Monday’s bond market has opened in positive territory following favorable economic news. The stock markets are starting the week with moderate losses, pushing the Dow down by 71 points and the Nasdaq down by 75 points. The bond market is currently up 6/32 (3.14%), which should keep this morning’s mortgage rates at Friday’s early levels. We saw some weakness late Friday that caused a few lenders to revise pricing higher. This morning’s gains simply offset that weakness, taking us back to where we were Friday morning.
September's Retail Sales report was released at 8:30 AM ET this morning, revealing a 0.1% increase in retail-level sales from August. This was well below forecasts of a 0.6% increase, meaning consumers spent much less last month than many had expected. That is very good news for bonds and mortgage rates because consumer spending makes up approximately 70% of the U.S. economy. Weaker than expected consumer spending means the economy may not be as strong as predicted, making mortgage-related bonds more appealing to investors. Oddly though, we have seen a minimal reaction in bonds when a more favorable move is justified.
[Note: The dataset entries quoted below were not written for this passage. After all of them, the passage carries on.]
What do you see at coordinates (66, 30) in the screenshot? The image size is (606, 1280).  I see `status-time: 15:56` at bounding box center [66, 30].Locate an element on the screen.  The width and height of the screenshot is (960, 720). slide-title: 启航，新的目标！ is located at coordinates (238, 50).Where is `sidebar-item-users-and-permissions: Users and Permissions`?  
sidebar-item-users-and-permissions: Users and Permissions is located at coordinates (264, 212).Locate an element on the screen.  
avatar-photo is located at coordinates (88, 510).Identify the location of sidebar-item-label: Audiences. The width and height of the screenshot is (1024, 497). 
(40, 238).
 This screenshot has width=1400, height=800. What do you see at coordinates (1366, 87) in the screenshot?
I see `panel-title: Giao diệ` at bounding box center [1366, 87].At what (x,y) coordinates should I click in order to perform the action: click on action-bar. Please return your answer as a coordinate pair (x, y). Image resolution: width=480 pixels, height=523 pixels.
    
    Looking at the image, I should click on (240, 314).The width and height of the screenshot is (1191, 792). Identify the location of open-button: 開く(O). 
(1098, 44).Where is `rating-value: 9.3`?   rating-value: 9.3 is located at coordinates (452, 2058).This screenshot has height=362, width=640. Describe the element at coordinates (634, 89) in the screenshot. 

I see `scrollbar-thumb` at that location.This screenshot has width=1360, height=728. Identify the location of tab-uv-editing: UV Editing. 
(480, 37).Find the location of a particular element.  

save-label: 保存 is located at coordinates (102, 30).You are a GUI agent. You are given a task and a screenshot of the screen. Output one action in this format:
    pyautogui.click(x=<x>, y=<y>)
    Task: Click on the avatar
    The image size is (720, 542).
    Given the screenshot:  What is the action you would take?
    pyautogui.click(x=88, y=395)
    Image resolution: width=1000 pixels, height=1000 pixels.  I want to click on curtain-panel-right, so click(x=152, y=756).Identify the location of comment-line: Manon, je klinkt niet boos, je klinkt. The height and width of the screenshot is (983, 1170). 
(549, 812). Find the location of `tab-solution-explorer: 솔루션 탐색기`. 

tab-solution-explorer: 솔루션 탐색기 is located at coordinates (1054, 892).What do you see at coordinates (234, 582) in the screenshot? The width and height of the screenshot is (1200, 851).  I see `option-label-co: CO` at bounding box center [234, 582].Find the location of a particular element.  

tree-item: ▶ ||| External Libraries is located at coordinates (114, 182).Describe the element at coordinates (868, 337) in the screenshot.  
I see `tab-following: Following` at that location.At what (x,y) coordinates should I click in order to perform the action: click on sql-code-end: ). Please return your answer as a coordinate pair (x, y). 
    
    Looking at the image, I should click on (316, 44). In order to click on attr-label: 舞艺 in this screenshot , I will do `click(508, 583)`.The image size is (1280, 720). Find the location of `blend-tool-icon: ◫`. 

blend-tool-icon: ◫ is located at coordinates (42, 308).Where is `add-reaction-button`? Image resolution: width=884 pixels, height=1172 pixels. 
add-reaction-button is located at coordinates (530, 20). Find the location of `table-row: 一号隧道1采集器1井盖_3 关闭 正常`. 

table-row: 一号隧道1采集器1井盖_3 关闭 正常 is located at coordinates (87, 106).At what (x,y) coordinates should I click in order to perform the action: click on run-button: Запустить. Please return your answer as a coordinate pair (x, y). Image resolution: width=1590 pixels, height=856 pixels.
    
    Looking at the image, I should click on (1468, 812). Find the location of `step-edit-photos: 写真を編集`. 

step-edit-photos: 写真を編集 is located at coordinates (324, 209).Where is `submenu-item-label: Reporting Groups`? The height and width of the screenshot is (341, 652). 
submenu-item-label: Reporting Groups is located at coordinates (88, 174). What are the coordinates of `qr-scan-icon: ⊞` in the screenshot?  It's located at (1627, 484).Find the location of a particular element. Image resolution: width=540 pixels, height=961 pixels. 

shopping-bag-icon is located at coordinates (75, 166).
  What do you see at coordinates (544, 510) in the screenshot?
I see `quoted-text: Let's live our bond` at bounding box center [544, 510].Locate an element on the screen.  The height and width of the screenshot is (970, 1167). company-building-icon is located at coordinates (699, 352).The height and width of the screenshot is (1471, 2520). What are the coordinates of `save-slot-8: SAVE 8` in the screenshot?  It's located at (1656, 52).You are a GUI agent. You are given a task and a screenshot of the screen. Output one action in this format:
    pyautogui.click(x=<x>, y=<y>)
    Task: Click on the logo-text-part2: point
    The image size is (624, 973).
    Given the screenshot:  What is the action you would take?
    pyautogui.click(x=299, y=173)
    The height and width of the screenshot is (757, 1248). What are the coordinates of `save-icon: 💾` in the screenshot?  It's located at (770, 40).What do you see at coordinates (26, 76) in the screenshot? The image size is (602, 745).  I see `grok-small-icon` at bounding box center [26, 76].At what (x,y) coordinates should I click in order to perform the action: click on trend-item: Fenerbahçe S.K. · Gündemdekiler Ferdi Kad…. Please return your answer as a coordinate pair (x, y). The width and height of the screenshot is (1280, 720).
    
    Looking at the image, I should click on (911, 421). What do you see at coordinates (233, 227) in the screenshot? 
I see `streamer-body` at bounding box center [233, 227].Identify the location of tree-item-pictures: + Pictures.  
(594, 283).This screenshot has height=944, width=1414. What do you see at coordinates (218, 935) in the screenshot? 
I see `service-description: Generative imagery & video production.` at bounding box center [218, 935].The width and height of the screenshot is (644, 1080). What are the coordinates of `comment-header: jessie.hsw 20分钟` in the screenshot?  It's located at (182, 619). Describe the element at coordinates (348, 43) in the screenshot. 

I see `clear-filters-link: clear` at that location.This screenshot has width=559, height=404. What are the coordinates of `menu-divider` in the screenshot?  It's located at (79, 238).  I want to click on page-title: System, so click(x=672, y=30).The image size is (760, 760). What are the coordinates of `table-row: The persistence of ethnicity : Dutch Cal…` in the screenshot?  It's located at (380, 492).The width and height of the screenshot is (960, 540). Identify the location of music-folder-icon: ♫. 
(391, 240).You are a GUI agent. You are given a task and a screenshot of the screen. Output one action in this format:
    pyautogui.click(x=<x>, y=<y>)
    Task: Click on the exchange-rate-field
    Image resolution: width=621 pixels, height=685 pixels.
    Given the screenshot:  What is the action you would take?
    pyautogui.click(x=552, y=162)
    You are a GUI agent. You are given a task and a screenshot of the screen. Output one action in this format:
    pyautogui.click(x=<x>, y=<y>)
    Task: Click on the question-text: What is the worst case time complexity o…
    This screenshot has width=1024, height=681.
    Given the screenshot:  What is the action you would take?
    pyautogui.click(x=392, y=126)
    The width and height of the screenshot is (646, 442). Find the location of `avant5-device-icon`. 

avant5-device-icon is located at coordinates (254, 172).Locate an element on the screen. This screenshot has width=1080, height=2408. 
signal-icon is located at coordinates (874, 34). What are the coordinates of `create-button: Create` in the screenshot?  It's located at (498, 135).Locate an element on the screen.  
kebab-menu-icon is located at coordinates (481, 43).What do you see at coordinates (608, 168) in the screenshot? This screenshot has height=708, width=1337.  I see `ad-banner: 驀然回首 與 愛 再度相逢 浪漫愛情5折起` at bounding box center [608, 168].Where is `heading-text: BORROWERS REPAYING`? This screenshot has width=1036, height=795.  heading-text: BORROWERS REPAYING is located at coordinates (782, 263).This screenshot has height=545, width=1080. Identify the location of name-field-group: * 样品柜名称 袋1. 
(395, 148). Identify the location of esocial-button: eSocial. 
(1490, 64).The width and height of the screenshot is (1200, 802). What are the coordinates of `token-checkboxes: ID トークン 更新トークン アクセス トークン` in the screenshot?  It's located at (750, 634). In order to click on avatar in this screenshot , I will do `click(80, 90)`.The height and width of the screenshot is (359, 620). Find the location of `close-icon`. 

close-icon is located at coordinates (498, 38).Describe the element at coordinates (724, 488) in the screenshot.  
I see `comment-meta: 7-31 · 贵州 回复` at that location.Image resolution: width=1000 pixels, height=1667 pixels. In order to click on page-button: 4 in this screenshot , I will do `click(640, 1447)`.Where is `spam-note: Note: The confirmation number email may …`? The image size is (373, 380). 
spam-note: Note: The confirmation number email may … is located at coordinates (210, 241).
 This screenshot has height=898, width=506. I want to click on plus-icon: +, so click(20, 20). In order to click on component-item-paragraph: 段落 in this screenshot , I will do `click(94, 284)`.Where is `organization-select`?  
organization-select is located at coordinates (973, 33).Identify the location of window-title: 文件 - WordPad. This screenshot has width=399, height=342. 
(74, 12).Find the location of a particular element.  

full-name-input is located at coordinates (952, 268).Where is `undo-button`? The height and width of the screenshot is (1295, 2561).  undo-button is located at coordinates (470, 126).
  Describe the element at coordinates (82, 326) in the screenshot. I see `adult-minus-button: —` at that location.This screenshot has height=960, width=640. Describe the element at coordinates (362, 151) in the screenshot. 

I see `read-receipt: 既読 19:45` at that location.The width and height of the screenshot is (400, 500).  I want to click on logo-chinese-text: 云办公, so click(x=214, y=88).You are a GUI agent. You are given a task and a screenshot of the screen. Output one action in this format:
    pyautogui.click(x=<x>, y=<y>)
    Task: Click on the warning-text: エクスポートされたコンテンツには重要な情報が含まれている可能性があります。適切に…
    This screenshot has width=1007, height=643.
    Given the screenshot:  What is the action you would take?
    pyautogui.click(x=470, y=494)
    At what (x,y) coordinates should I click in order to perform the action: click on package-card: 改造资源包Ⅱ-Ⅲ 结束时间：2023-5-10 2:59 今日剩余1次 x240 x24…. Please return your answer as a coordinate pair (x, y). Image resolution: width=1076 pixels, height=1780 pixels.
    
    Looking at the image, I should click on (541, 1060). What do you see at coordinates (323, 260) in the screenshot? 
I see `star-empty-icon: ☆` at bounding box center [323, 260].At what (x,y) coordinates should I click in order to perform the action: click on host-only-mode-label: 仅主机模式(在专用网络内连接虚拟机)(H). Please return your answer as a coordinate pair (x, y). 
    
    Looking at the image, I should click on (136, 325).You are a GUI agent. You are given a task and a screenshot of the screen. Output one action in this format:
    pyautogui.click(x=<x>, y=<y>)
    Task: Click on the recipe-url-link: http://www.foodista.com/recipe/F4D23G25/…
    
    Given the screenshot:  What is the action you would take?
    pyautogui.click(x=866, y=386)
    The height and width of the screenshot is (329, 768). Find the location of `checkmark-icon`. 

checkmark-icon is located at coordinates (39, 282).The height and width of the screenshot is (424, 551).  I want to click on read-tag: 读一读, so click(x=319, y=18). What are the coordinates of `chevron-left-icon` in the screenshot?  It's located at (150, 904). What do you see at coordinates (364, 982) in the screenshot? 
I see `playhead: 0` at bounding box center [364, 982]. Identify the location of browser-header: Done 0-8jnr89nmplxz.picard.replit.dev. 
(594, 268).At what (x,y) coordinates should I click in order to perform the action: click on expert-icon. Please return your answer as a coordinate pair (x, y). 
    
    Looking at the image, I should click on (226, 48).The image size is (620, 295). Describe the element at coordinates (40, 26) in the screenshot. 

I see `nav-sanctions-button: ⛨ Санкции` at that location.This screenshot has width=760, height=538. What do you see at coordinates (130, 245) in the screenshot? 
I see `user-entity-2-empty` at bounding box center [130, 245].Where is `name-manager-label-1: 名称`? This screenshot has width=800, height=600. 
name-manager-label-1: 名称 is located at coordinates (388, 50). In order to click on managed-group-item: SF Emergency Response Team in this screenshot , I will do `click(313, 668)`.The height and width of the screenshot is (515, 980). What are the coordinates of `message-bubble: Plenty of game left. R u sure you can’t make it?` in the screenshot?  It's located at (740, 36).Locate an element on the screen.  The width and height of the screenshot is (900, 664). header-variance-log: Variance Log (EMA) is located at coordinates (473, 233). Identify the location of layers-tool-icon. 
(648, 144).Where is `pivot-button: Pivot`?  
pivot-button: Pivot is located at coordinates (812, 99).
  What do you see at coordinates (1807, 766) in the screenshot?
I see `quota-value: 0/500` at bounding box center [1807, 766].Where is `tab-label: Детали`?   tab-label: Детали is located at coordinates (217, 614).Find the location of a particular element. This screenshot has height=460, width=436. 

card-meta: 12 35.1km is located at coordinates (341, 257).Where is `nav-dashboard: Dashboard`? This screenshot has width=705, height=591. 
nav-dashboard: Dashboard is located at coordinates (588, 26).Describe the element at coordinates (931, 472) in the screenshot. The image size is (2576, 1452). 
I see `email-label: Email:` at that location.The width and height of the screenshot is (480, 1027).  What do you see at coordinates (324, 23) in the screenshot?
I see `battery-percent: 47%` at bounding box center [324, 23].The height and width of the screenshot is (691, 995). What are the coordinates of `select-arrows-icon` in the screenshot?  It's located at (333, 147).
The rest of the week brings us four more pieces of monthly economic data that are relevant to mortgage rates in addition to the minutes from last month’s FOMC meeting. Also being watch is news about Britain’s exit from the European Union (Brexit). This is an important week for negotiations of Britain’s exit, so related news could affect the markets. Furthermore, earnings season is starting this week. Stronger corporate earnings usually have a negative impact on bonds and mortgage rates while disappointing results could lead to more bond buying and lower mortgage pricing.
Tomorrow’s sole economic release will be September's Industrial Production data at 9:15 AM ET. This report will give us an indication of manufacturing strength by tracking output at U.S. factories, mines and utilities. Analysts are expecting it to show a 0.3% increase in output from August's level, meaning that manufacturing activity strengthened slightly last month. A large increase in production would be negative for bonds and mortgage rates as it would indicate economic strength. A decline in output would be favorable for mortgage shoppers.
Overall, today was expected to be the most important day for mortgage rates due to the importance of this morning’s Retail Sales data, but Wednesday could be active also if the FOMC minutes show some surprises. The calmest day should be Thursday unless something unexpected happens. As we saw last week, the markets can get very active without warning. Therefore, it would be prudent to maintain contact with your mortgage professional if still floating an interest rate and closing in the near future.